I am newly arrived in New York.  The city of my birth.  And an energy I have not lived in for over 25 years. But I am home.  I know I am home because within days I was sitting on the floor in a room of about 20 people exploring the question of our own experience and perspectives on violence against women.  Against ourselves, others. A deep and immediate conversation with strangers who were there for one reason: to tell the story. The woman holding the container flew from Columbia to be honored by the League of Professional Theatre Women.  Patricia Ariza was to receive the Gilder/Coigney International Award for her work of the past 23 years.  But for now she was practicing trust and craft.  As all of us were.  As each stood and told a story. A truth. And then, over the next four hours, art was made of it.  And then, the next day, shared.
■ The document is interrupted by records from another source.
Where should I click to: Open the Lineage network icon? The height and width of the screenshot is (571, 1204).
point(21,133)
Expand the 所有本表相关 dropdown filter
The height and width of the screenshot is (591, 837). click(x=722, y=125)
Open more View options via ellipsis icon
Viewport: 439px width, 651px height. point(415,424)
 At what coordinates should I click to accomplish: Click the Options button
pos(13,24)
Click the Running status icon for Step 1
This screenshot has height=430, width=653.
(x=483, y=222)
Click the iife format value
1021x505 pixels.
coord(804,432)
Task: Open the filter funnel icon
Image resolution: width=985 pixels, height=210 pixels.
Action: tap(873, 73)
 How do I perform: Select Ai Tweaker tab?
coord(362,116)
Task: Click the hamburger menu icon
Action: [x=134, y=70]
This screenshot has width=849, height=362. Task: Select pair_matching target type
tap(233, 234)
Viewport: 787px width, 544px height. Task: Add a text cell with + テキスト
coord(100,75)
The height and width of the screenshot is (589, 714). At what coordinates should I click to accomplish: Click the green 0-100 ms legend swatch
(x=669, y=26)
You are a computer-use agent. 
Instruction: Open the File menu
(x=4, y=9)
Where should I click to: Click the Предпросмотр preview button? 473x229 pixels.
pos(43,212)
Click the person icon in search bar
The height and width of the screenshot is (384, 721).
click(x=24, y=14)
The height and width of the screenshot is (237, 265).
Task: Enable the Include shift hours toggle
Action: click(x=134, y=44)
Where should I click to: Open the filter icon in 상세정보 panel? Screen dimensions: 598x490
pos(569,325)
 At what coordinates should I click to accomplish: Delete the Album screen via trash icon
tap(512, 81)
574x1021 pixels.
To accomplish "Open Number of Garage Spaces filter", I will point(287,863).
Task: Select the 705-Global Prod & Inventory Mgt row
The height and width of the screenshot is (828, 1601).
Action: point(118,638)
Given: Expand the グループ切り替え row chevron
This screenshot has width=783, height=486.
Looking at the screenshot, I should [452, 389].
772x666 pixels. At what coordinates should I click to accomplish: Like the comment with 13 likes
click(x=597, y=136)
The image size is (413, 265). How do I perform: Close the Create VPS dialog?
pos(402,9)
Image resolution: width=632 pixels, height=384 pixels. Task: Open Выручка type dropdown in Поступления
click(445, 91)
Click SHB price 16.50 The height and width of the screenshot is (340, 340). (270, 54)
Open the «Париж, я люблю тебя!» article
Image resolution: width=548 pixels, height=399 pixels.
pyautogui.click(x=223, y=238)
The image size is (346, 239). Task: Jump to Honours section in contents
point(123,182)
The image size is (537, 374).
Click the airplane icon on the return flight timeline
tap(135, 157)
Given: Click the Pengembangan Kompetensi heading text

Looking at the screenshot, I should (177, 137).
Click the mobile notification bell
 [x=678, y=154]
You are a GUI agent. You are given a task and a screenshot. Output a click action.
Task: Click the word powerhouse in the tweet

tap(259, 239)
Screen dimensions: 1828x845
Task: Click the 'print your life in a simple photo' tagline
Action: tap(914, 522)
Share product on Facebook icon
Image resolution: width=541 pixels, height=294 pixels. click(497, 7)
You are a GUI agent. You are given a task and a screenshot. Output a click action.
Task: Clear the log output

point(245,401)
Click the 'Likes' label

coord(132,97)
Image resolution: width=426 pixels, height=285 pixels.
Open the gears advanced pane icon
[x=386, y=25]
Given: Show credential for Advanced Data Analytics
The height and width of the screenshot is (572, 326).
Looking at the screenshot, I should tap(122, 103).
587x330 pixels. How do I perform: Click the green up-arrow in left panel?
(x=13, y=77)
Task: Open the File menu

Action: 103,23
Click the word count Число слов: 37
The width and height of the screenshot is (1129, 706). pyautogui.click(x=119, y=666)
Patricia Ariza Patricia began this work about 23 years ago.  Collective Creativity is what she calls it.  A process which takes in all contributions.  And then funnels those contributions to make an impact on an audience, on a community.  So they can recognize themselves.  Can so deeply identify themselves in a moment or an evening, that they hunger for what the artists are giving them. Patricia focuses her work mainly on women artists and the social movement of Columbia with victims of violence and displacement.  As I sat at the awards ceremony and listened to the Consul of Columbia speak about what a heroine Patricia is for Columbia, it struck me powerfully how true her words were.  Patricia has said the same, but in her own humble way: “The important thing is not me, but what I do with the women’s movement and social movement in Colombia. I am confident that the theater serves to achieve peace.” Peace is not easily achieved.  But unless we seek it, unless we are willing to be strangers sitting in a room sharing truth and crafting it into a journey out of darkness, we may never arrive at its shores. Certainly I intend to act on Patricia’s and her colleague Carlos Satizábal’s invitation to become a part of their world.  To bring The Global Theatre Project into active conversation with their work. I envision a world of creative warriors who enter the stage prepared, as Patricia, is to guide, to listen, to witness. And am grateful I am here in New York and was in that room.